__TASK TO CARRY OUT__.
Copy out the lines below word for word, leaving out the pictures.

__DATA__.
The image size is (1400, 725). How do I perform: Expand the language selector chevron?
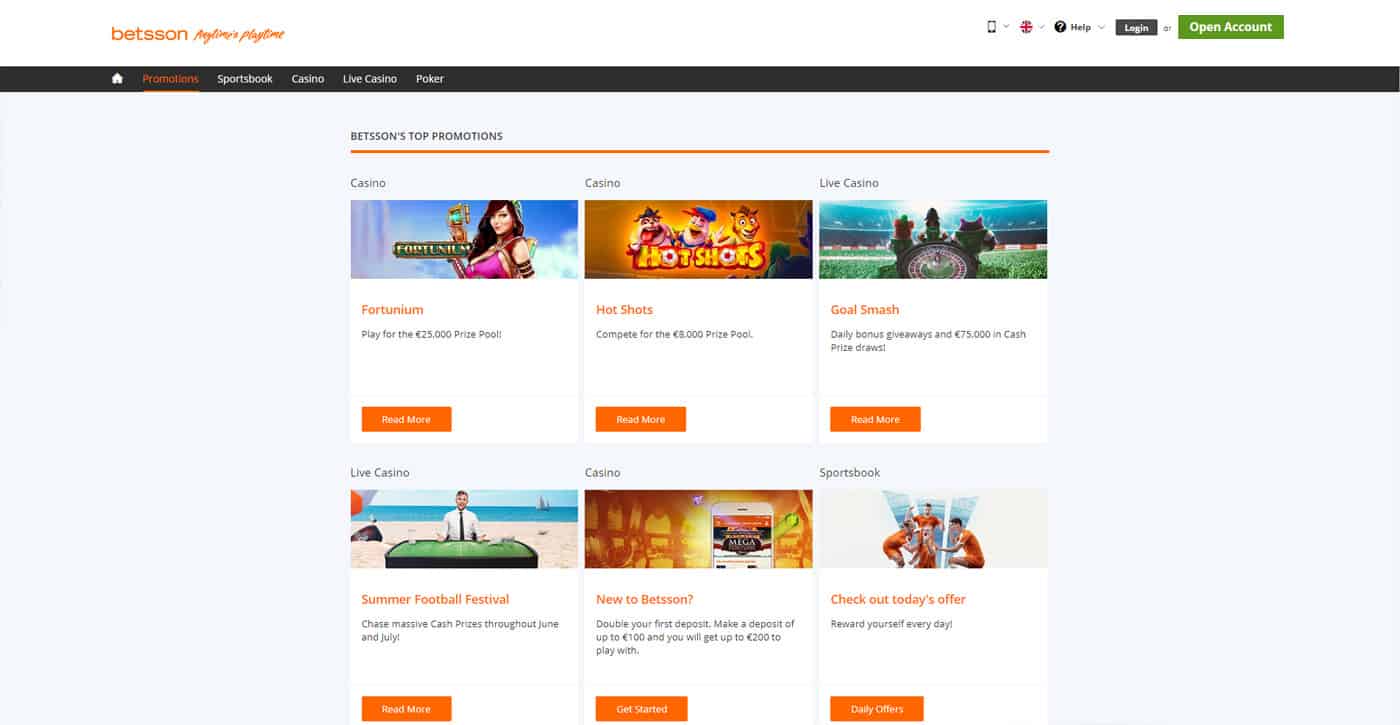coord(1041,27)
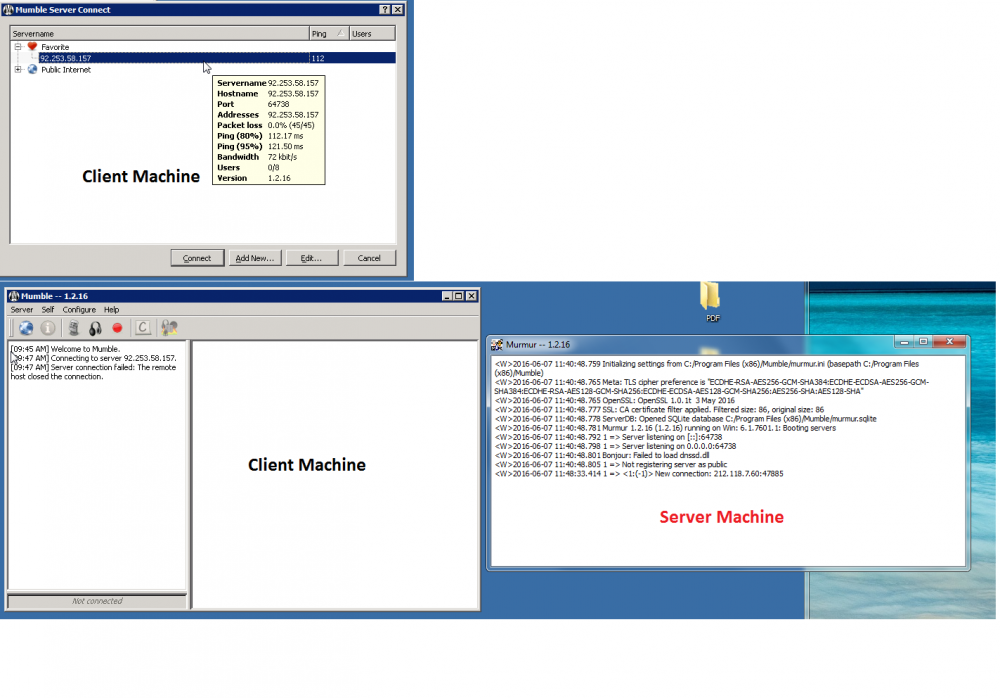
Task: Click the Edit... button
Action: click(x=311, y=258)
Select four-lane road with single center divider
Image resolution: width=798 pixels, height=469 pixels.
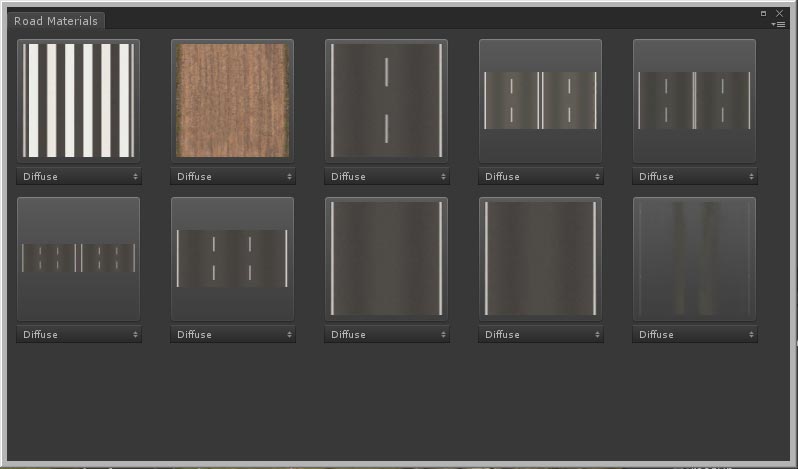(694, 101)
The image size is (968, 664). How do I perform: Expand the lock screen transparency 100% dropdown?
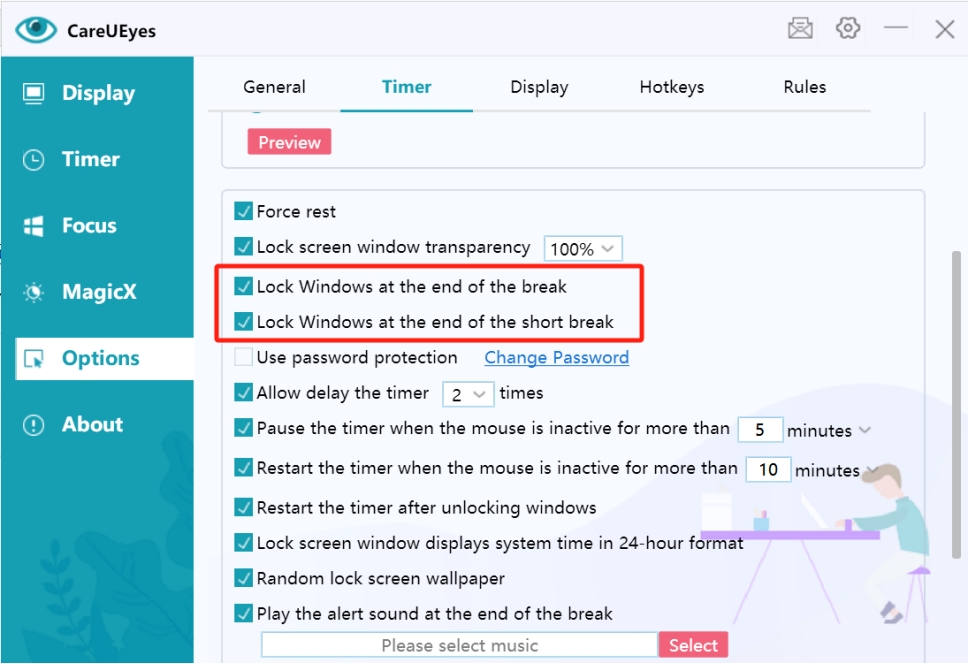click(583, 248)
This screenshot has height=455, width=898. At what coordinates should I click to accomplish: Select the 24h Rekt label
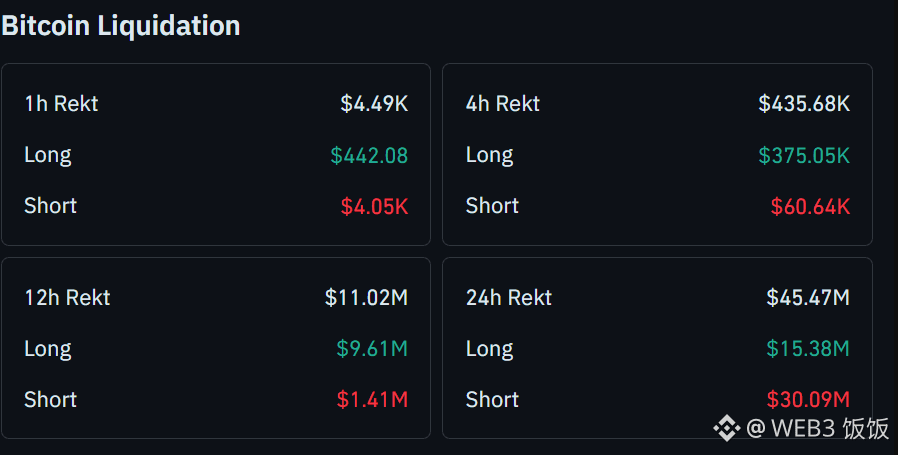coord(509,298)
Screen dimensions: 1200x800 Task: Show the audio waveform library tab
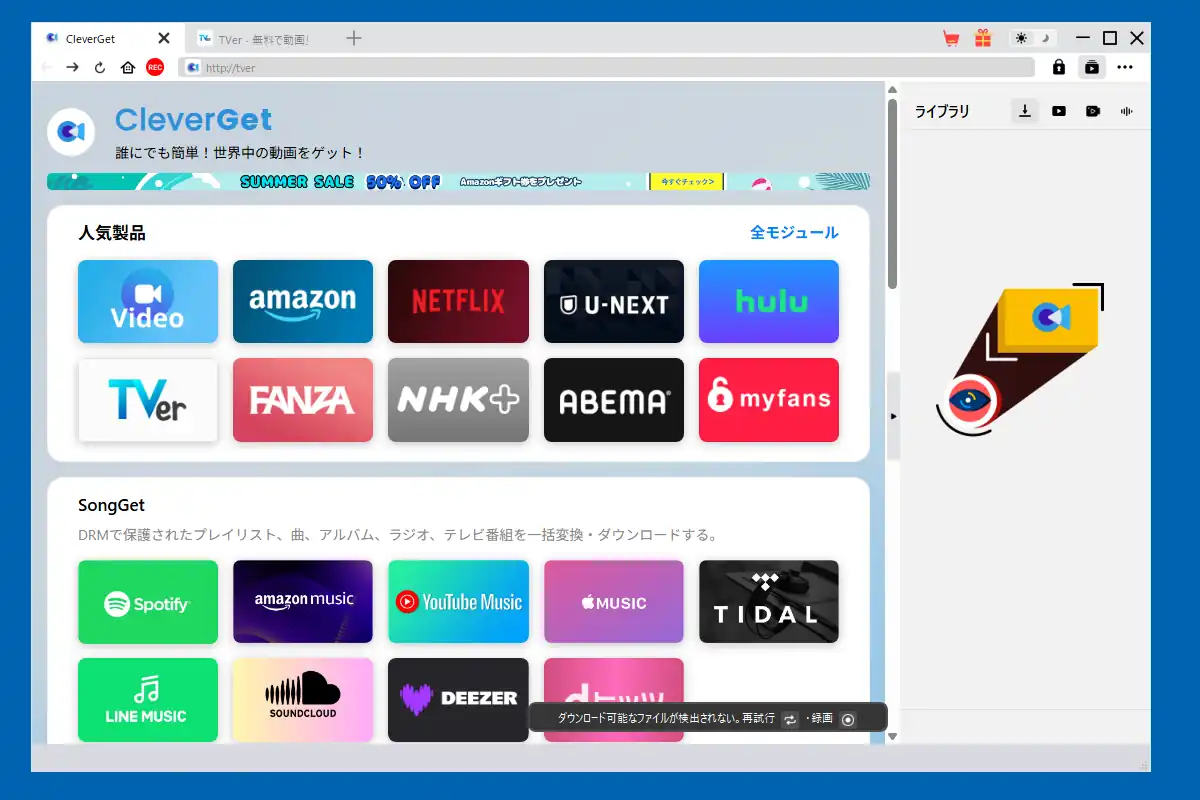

__FULL SOLUTION__.
The image size is (1400, 725). How do I perform: Expand the language selector chevron?
coord(1041,27)
Task: Click the Edit... button
Action: click(x=311, y=258)
Select four-lane road with single center divider
Image resolution: width=798 pixels, height=469 pixels.
(694, 101)
The image size is (968, 664). How do I perform: Expand the lock screen transparency 100% dropdown?
click(583, 248)
This screenshot has height=455, width=898. At what coordinates should I click to accomplish: Select the 24h Rekt label
coord(509,298)
Screen dimensions: 1200x800 Task: Show the audio waveform library tab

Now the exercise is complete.